My ZX-81 used to play chess.

Single ply depth search, about 30 minutes per move.
Your game takes all day. Like your opponent was a
real deep thinker.

My current computer is at least 3000 times faster, as
moves on there, seem to take in the 1 second range,
and probably with a different number of plies.

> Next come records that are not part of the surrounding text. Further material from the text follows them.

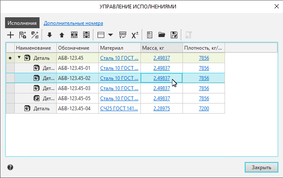Click density value 7200 link

204,108
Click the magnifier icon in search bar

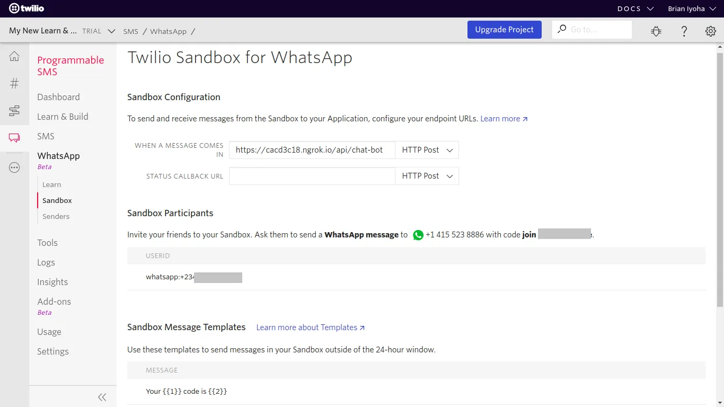coord(561,29)
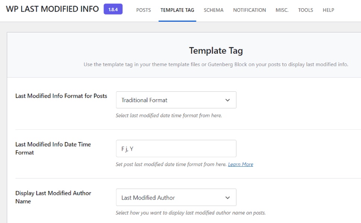Click the Template Tag page heading
The width and height of the screenshot is (361, 223).
[x=216, y=51]
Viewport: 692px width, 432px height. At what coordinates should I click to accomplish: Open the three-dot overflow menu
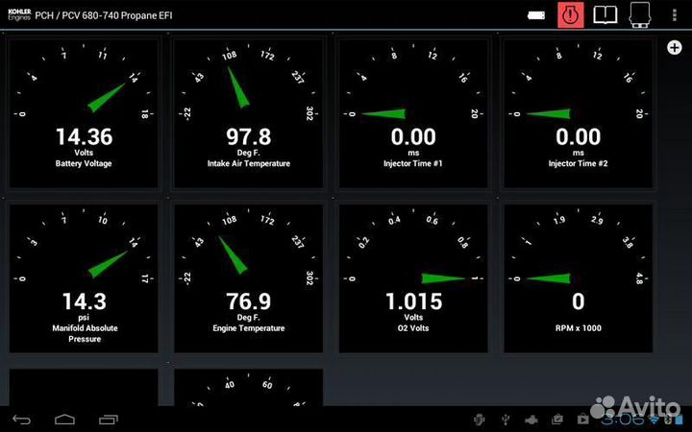(x=675, y=14)
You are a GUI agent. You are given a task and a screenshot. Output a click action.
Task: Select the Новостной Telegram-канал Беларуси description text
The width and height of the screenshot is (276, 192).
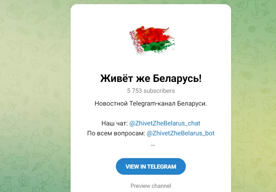click(151, 104)
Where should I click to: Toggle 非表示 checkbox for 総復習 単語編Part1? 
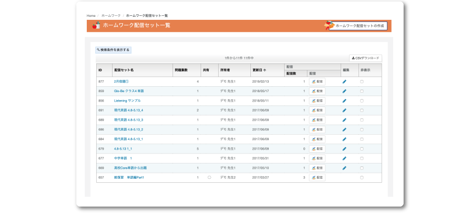[x=362, y=177]

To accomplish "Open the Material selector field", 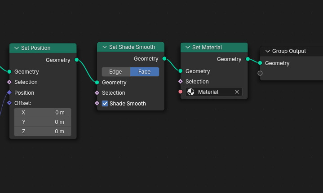I will (214, 92).
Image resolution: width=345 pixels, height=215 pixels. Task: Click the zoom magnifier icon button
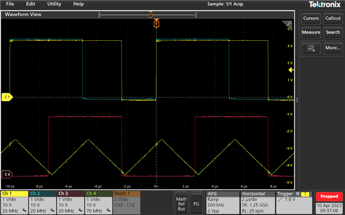tap(311, 48)
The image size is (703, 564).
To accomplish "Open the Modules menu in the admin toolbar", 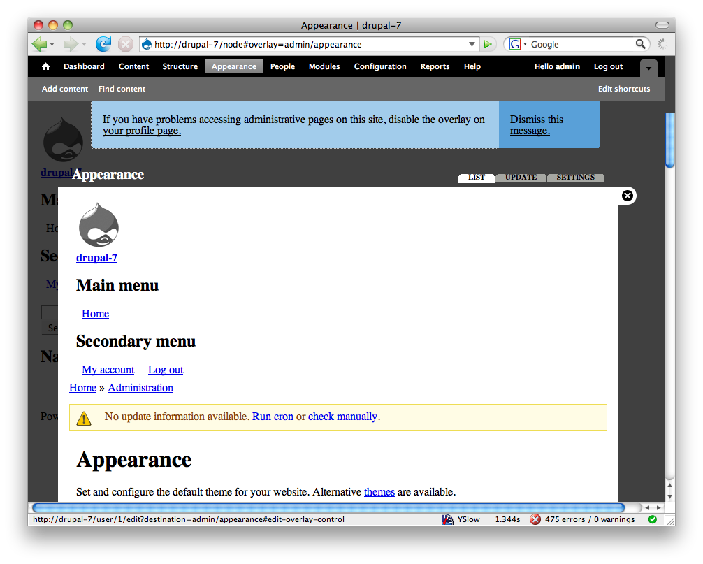I will click(324, 66).
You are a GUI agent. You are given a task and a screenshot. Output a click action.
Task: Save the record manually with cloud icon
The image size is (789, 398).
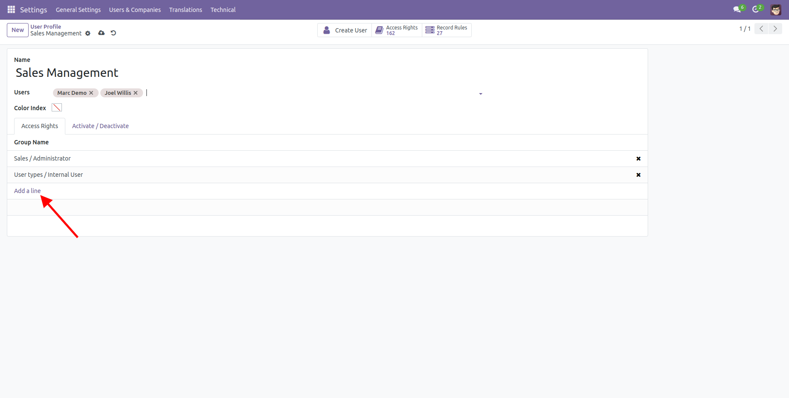point(101,33)
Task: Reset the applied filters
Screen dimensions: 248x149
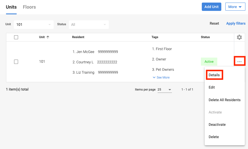Action: (214, 23)
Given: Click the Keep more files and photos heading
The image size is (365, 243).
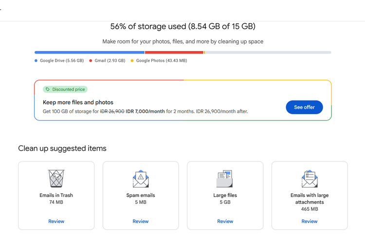Looking at the screenshot, I should [78, 103].
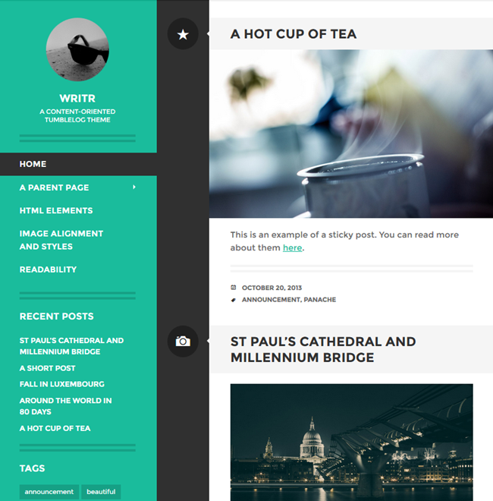The image size is (493, 501).
Task: Open recent post Fall in Luxembourg
Action: click(x=62, y=384)
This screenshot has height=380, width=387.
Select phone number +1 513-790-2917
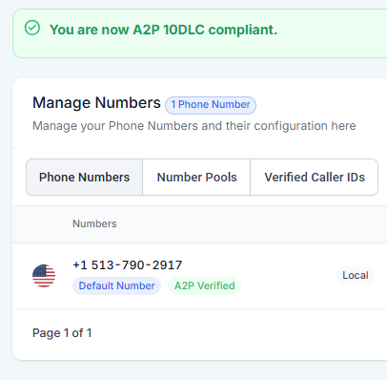[128, 264]
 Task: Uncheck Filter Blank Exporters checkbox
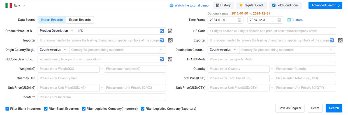[x=46, y=109]
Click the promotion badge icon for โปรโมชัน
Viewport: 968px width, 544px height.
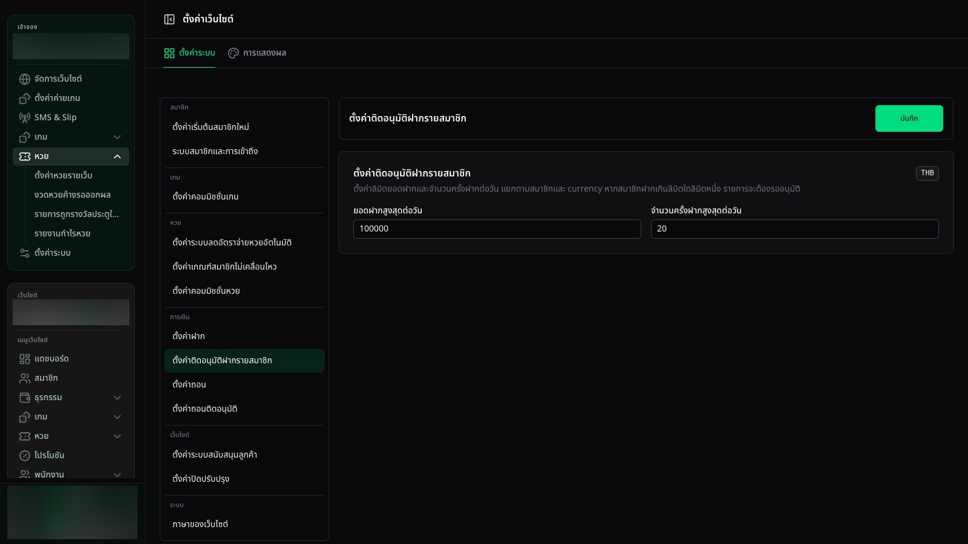tap(25, 456)
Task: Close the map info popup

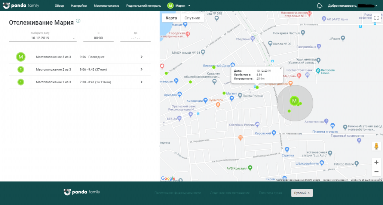Action: point(281,68)
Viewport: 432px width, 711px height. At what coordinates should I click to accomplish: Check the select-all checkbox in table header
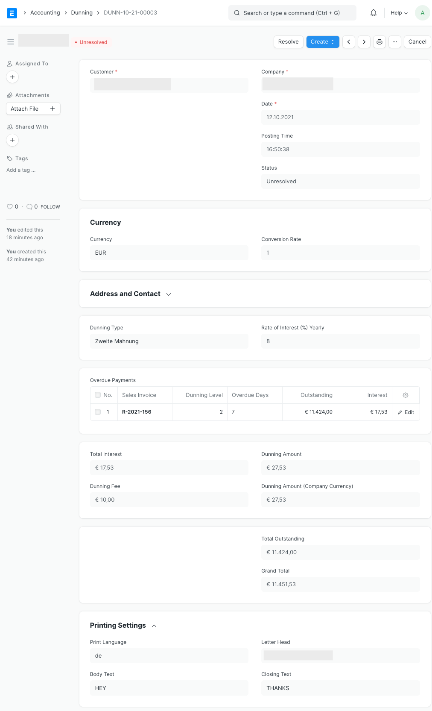click(x=98, y=395)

The ZX-81 was playing chess with the 16KB RAM pack added.
As 2KB wasn't enough to play chess :-)

The 64 bit only helps if you have profitable ways to use
the entire register. The GMP library gets a speedup because
the register width gets fully used. And instead of doubling
the speed, you get 70% more speed. Lots of other things,
don't make use of the register width.

I'd say the power of the 3GHz processor, doesn't always
get applied. Plenty of stuff we do on computers, doesn't
seem to scale that well, and leaves you with the feeling
it should have run faster.

Paul

Timothy Daniels[_5_]

November 27th 12, 06:11 PM

"Paul" wrote:
> [ ..... ]
> as continuous math operations are not typical of things
> like Microsoft Word, or perhaps your web browser.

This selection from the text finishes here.